Уже сойдясь близко с Василием Ивановичем, я не раз слышал полюбившиеся ему истории. Еще в окопах русско-германского фронта, пристрастившись к чтению книг, Чапаев зачитывался жизнеописаниями Суворова, Пугачева, Ганнибала. Вот впервые от Чапаева я и услышал об этом африканце. Мы толковали о нем и в долгие ночи — иногда вызывали нас по тревоге в город, где нет-нет, а враг с оружием в руках поднимал свою змеиную голову.
Теперь же Василий Иванович вместе со всеми слушает лекцию Свечина о битве при Каннах, и мы продираемся, чуть ли не пыхтя, через заграждения из французских и немецких фраз. Наверное, бывший полковник читал нам точно так же, как слушателям царской академии. Но мы упрямо пытаемся уследить за ходом мысли Свечина, и, кажется, нам это удается.
Ганнибал готовит свою армию к поединку с войсками римлян, а секундантом битвы у нас на глазах становится Свечин.
Произошло сражение на реке Требия, у Тразиманского озера. Ганнибал провел своих воинов через вязкие болота, шагая по трупам павших животных. Карфагенец позаимствовал у римлян вооружение, построение легионами, у них под носом более месяца обучал свое войско новому маневру, взаимодействию конницы и пехоты.
Чапаев иногда дергал себя за ухо, за усы, его руки уже ни на мгновение не оставались в покое, он будто сердился или пытался что-то ухватить, изрядно отвлекая меня.

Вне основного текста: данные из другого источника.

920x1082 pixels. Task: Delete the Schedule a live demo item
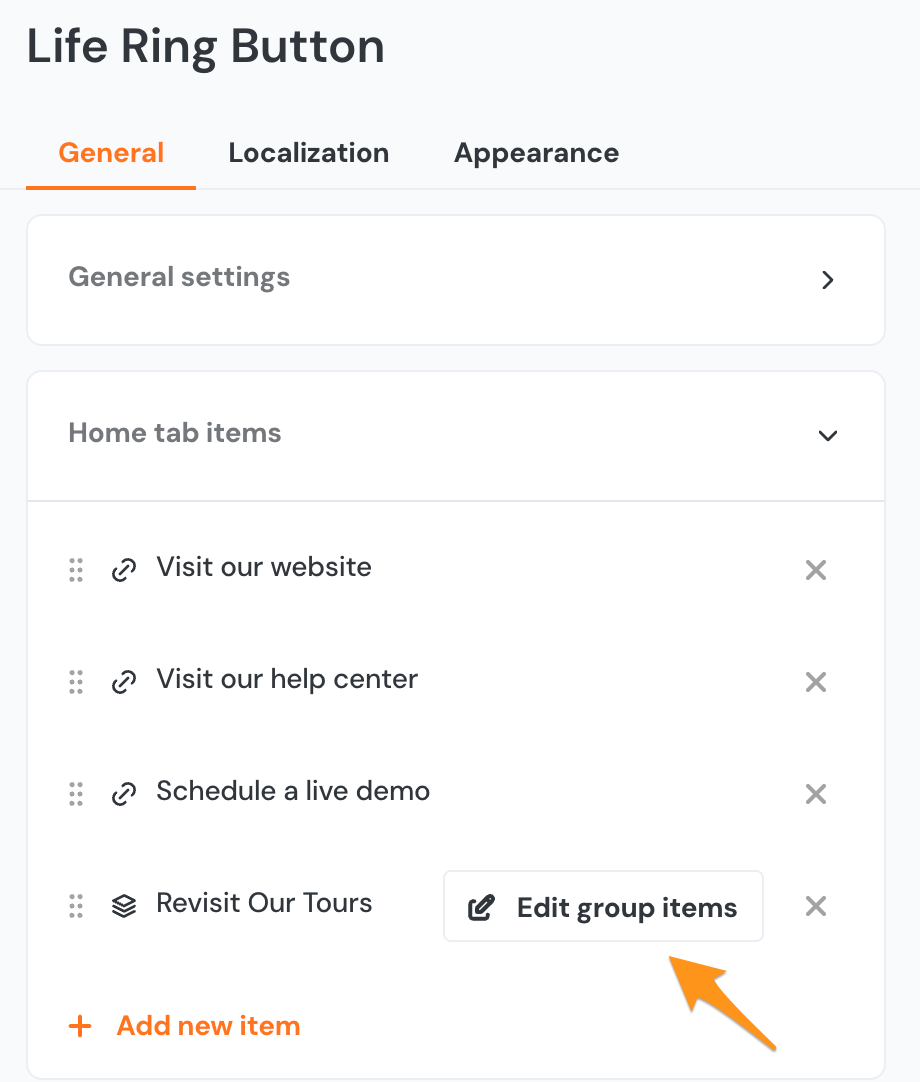[816, 794]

Но вот Свечин вошел в 216 год до нашей эры так просто, как в нашу аудиторию. И вслед за ним все мы оказались в Каннах, где Ганнибал захватил продовольственные склады римской армии. События нарастали. Тяжеловооруженные римляне стали тремя линиями, в каждой по двенадцать шеренг — это тридцать шесть шеренг в глубину. Каково было им, закованным в латы, с тяжелыми щитами и громоздкими пиками, размахнуться?
— Получились консервы, — тихо, но отчетливо проговорил рядом со мной Чапаев. — Заковал их дурак Варрон, значит, дрались только первые шеренги.

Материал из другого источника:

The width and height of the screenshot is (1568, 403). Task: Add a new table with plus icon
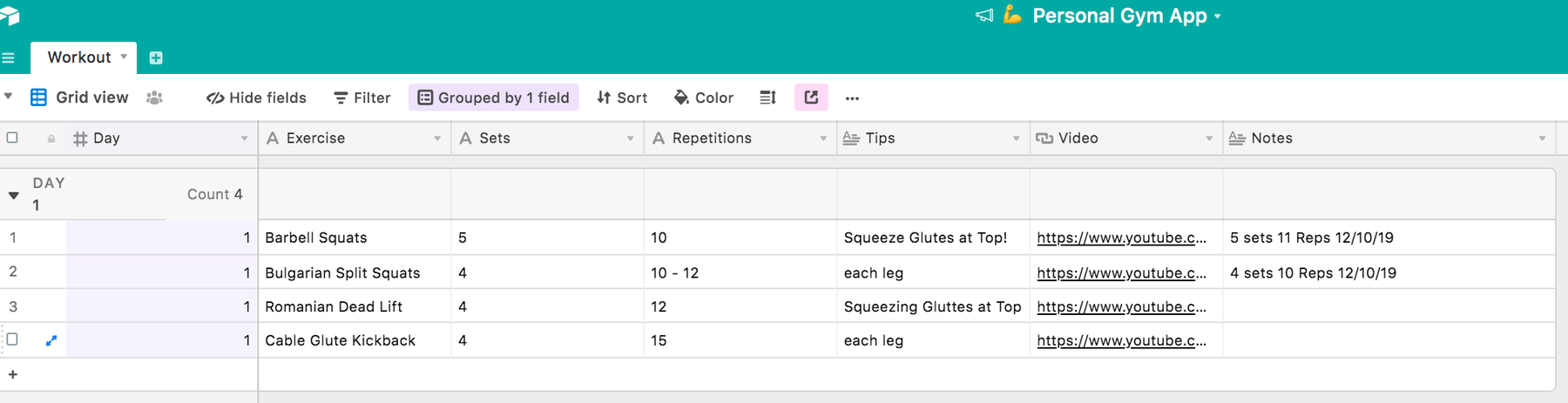[x=156, y=58]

Свечин продолжал. Слабая конница римлян стояла на флангах. У Ганнибала сил было почти вдвое меньше, в центре он поставил слабейших, по флангам отборную пехоту и конницу. Нумидийской конницей командовал его брат, Газдрубал.
Римляне ударили в центр карфагенского войска. Середина прогнулась, и римляне устремились в мешок. Боевой порядок войск Ганнибала принял вогнутую, охватывающую форму.

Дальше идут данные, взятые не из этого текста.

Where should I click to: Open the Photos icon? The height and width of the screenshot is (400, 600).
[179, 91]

Рядом со мной Чапаев, как эхо, повторил:
— Двухсторонний охват противника.
Свечин со вкусом оценивал боевые качества нумидийской конницы, завершившей разгром римлян.
Чапаев на мгновение откинулся, а потом вытянул шею вперед, будто во что-то всматриваясь, а я досадовал на его горячность.
Свечин чуть повысил голос:
— Классическая операция на окружение противника вошла в историю военного искусства как непревзойденный образец и была повторена только великой прусской армией в тысяча восемьсот семидесятом году под Седаном.
— Нет, — перебил Свечина высокий, убежденный голос. — Нет! Военная операция не колодка, двух одинаковых битв по ней не сошьешь.
Я не сразу понял, что это всполошился Чапаев.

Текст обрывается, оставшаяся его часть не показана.